Thought Leadership

Psychological safety in teams & learning

We all know psychological safety matters. A wealth of evidence shows the connection between high levels of safety, engagement and team performance. But, what about psychological safety and learning specifically?

What can team leaders and L&D professionals do to foster psychological safety and boost learning – every day as well as in specific learning environments?

By drawing on the latest evidence and extensive experience, this insight piece explains:

  1. Why it matters and why now
  2. What is psychological safety
  3. Team as a context for learning
  4. The SPEAK framework – using proven strategies
  5. Knowing how you’re doing – measures
  6. Top tips for team leaders and L&D professionals
  7. Further resources and references

With increasing volatility, uncertainty, complexity, and ambiguity – due to digitalization, big data, artificial intelligence, robotisation, (de)globalisation, terrorism, financial crises, climate change and global shifts in power – psychological safety has experienced a surge in interest.

Organisations are having to challenge long-held assumptions about productivity and how work happens. Increasing automation is changing what the work is, as well as how people interact and work together.

New ways of working, including an explosion in remote and hybrid working, have changed how we work together – blurring the boundaries between home and work. Managers are having to navigate conversations in new and potentially challenging territories.

“Psychological safety and courage are two sides of the same (immensely valuable) coin. Both are – and will continue to be – needed in a complex and uncertain world” (Edmondson, 2021).

What is psychological safety?

Psychologists and other academics have been writing about psychological safety since the mid-1960s. The leading researcher in the field is Amy Edmondson.

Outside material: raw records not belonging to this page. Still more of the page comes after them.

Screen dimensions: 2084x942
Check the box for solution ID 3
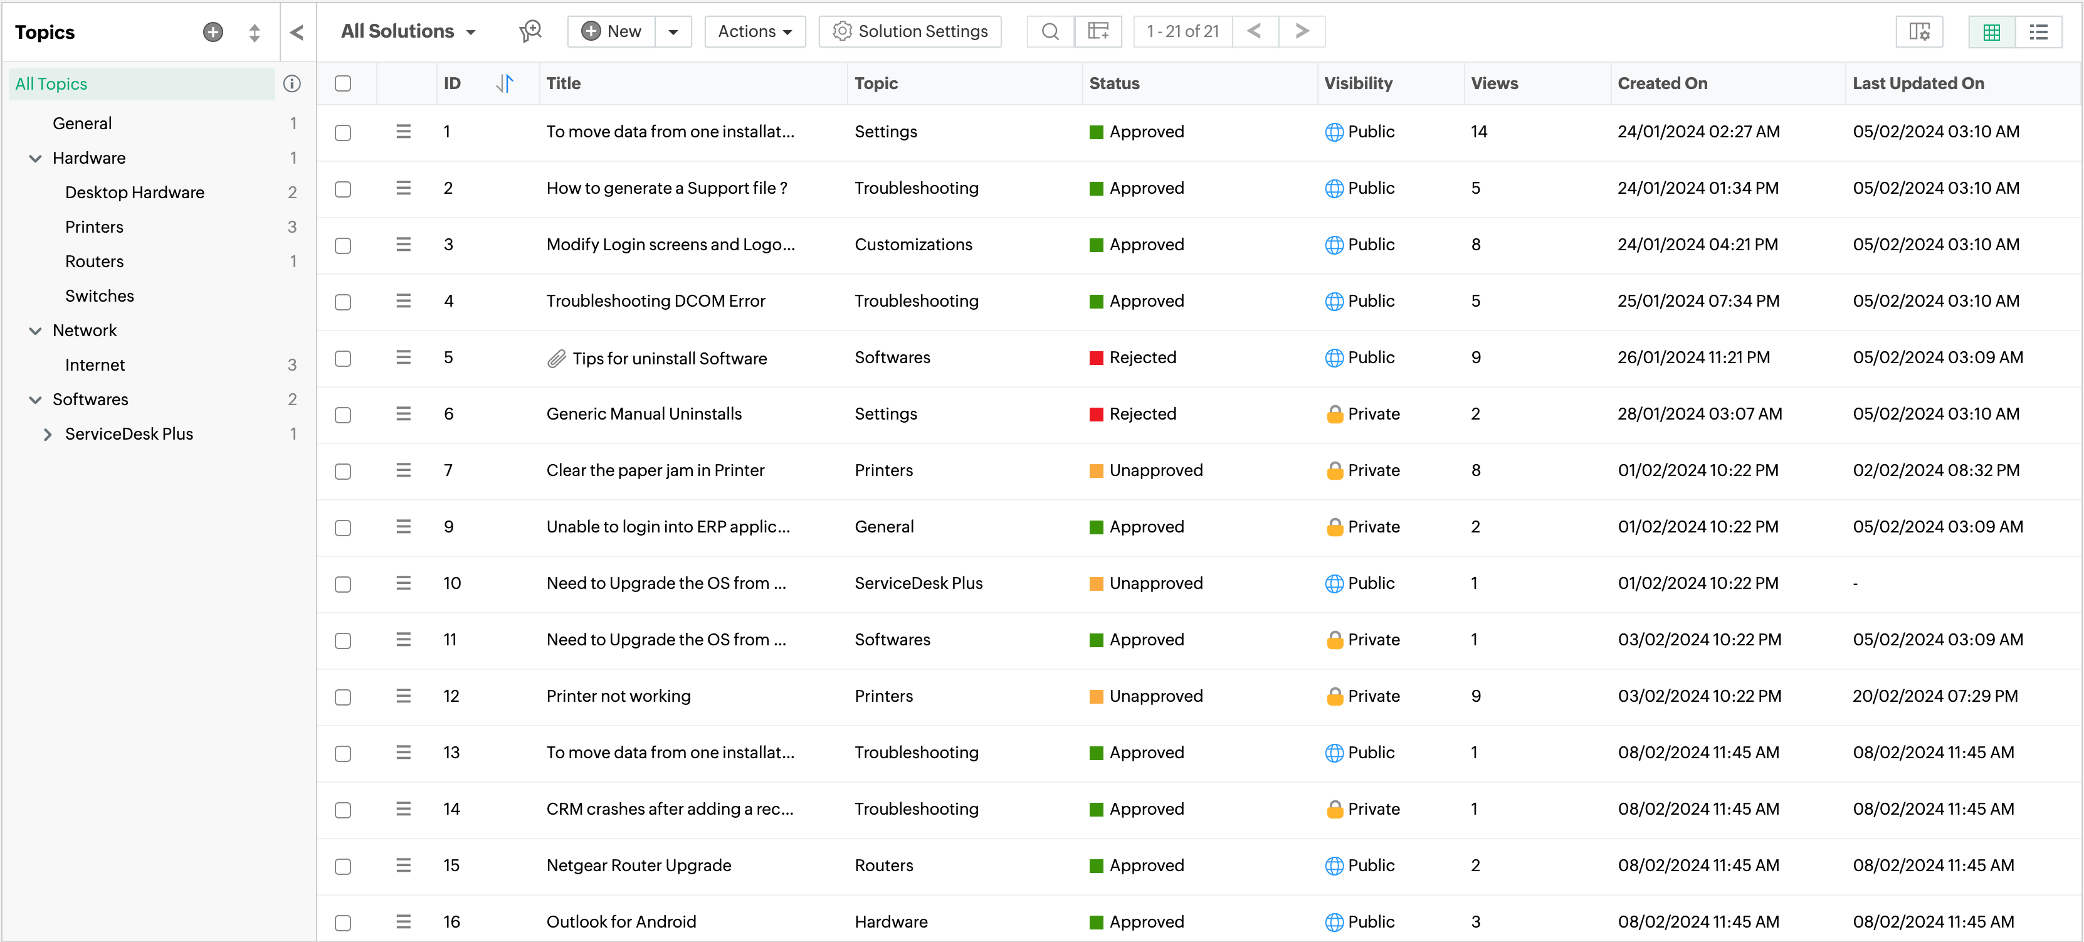coord(343,245)
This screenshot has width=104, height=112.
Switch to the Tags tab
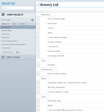pyautogui.click(x=14, y=24)
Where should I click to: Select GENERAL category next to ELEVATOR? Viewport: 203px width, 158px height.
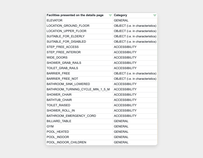tap(135, 21)
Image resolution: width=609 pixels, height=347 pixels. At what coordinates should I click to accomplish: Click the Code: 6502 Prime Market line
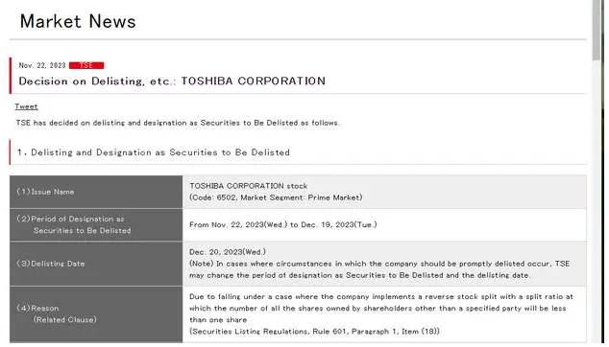[x=276, y=197]
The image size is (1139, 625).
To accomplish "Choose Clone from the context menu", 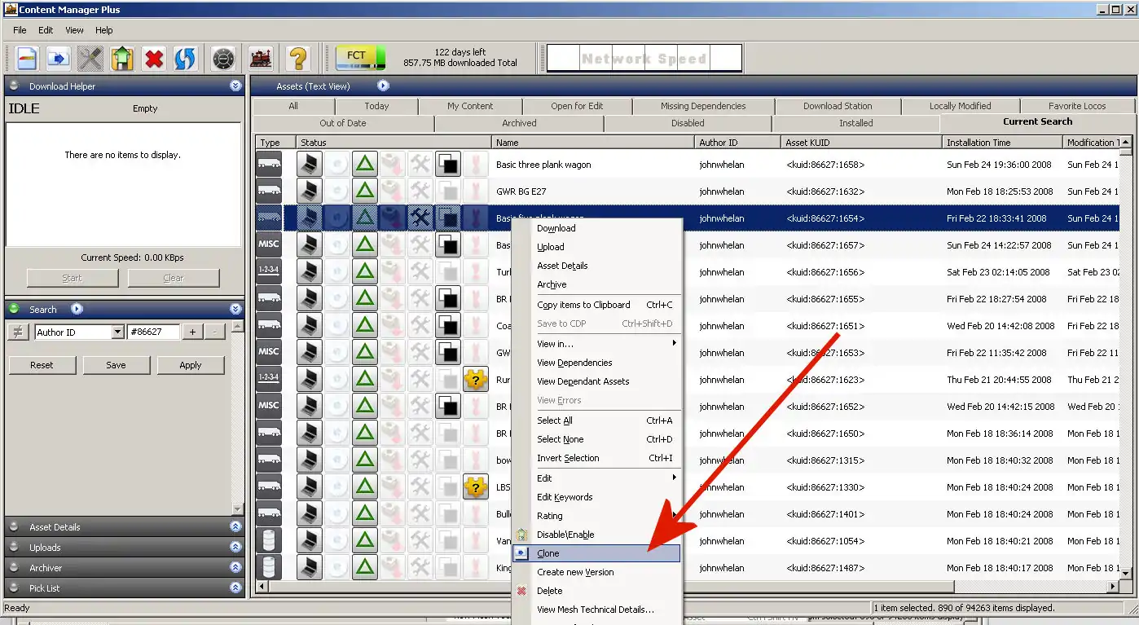I will 548,553.
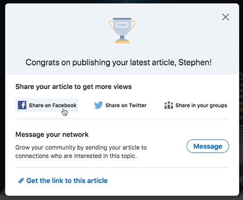
Task: Click the white oval plate on trophy
Action: pyautogui.click(x=122, y=25)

Her insights are based on almost 30 years of research, supported and reinforced by an extensive five-year research programme with 15,000 employees at Google.

Psychological safety is fundamentally about interpersonal risk-taking. How do you judge the risk? What is at stake? Is the risk of speaking up greater than the risk of not? What are the likely consequences if you do and don’t?

Whether people feel safe enough to speak up is influenced by three key factors:

  • Previous experiences - have you or others been slammed for speaking up?
  • Impression management - we prefer to be considered smart, in the know and positive. Speaking up could jeopardise this perception.
  • My opinion won't count anyway - why bother?

A belief that one will not be punished or humiliated for speaking up with ideas, questions, concerns or mistakes, and that the team is safe for inter-personal risk taking. (Amy Edmondson)

 
Safe does not mean soft

A psychologically safe environment is not a soft environment, nor is it always comfortable.

There is an expectation of speaking up, high standards are encouraged, and mistakes are visible rather than hidden. It is not a panacea, but is a foundational factor needed for teams to thrive – work teams and learning teams alike.